By Steve Sailer
08/18/2022
Probably the two most reliably counted crimes are homicide and car theft. Criminologist Richard Rosenfeld has been tracking crime in a couple of dozen big cities that report statistics promptly since 2020:
As noted in our earlier reports, the homicide increase of 2020 was historic, resulting in 1,268 more deaths in the cities studied than in 2019. That increase continued into 2021, but at a considerably slower pace. The number of homicides rose by 30% between 2019 and 2020, compared to a 5% increase between 2020 and 2021. The number then dropped by 2% during the first half of 2022 from the same period the year before. Despite that encouraging decline, the homicide rate remains 39% above the level prior to the COVID-19 pandemic (in the first half of 2019) and requires immediate action from policymakers.
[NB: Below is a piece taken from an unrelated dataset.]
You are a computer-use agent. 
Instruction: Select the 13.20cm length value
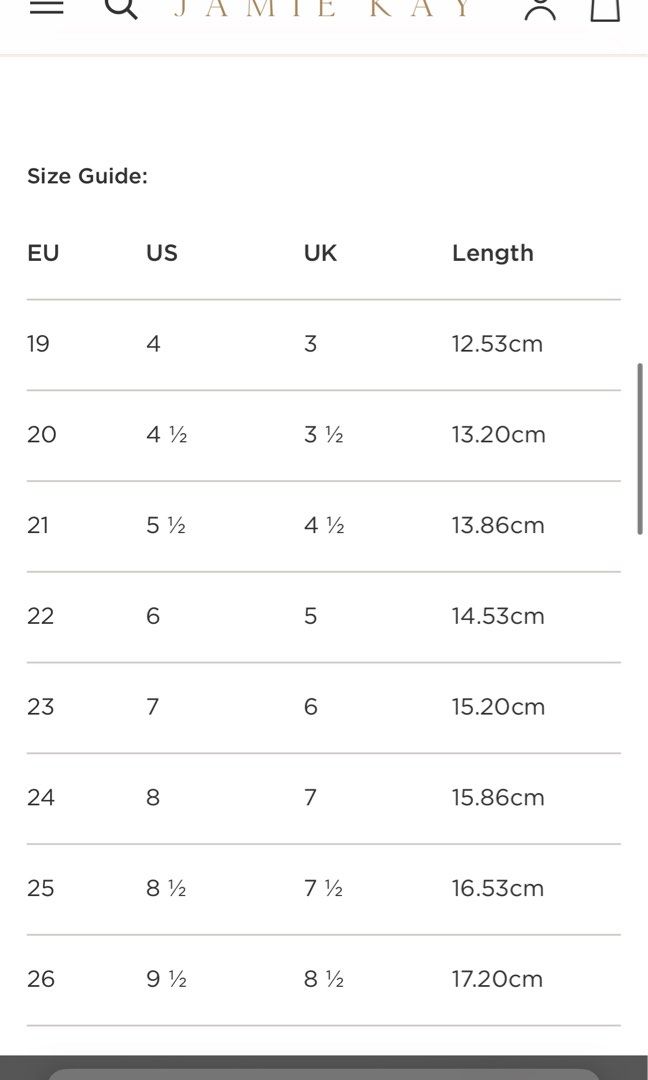tap(498, 435)
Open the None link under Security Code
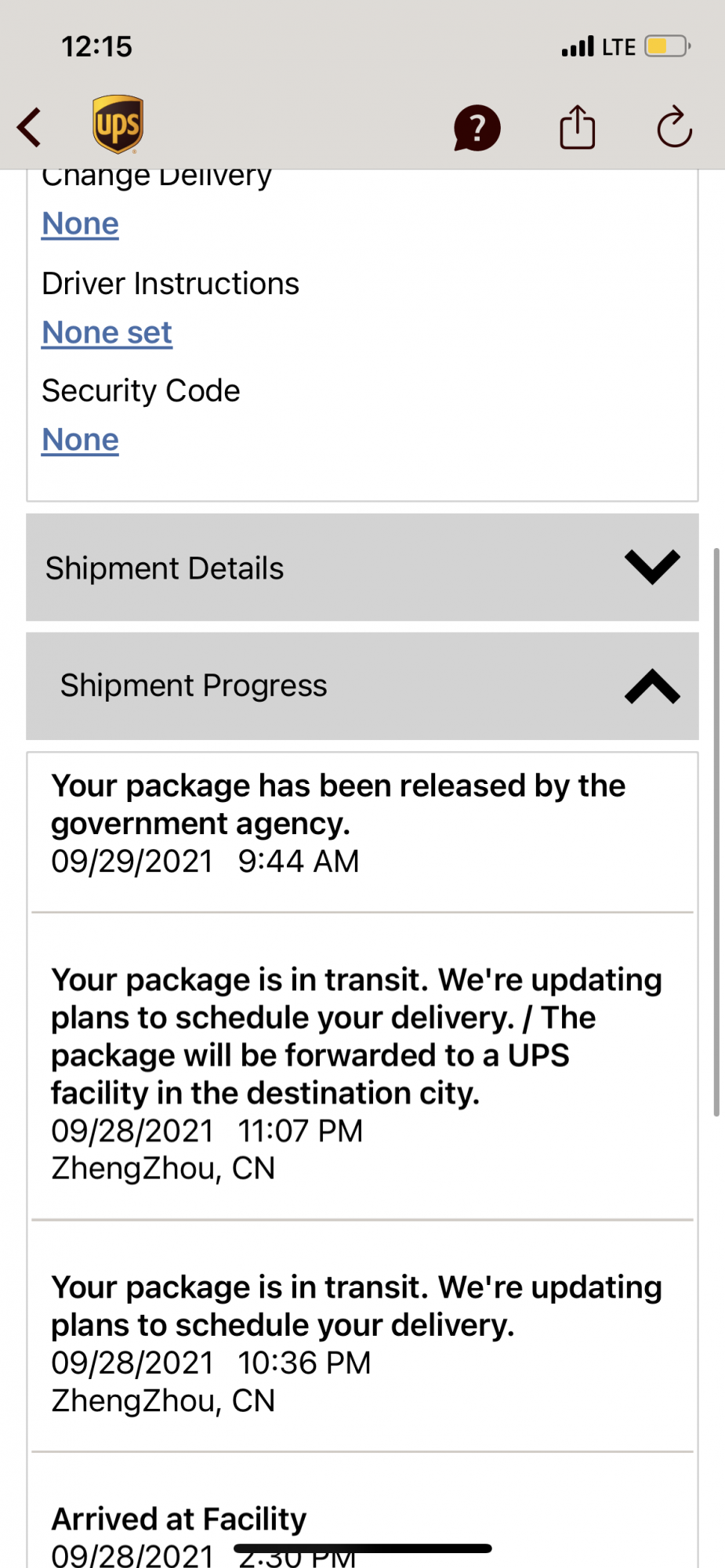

The average monthly motor vehicle theft rate rose and fell cyclically with no evident linear trend from January 2018 to the end of May 2020 in the 26 cities with available data, as shown in Figure 18. It then rose, with seasonal fluctuations, to a peak in June of 2022. There were 10,535 more motor vehicle thefts in those cities during the first half of 2022 than in the first half of 2021, amounting to an average increase of 15% over 2021.
Catalytic converter thefts are way up.
We’re probably headed back toward the bad old days of car alarms, which interrupted my sleep so many times in Chicago in the 1980s.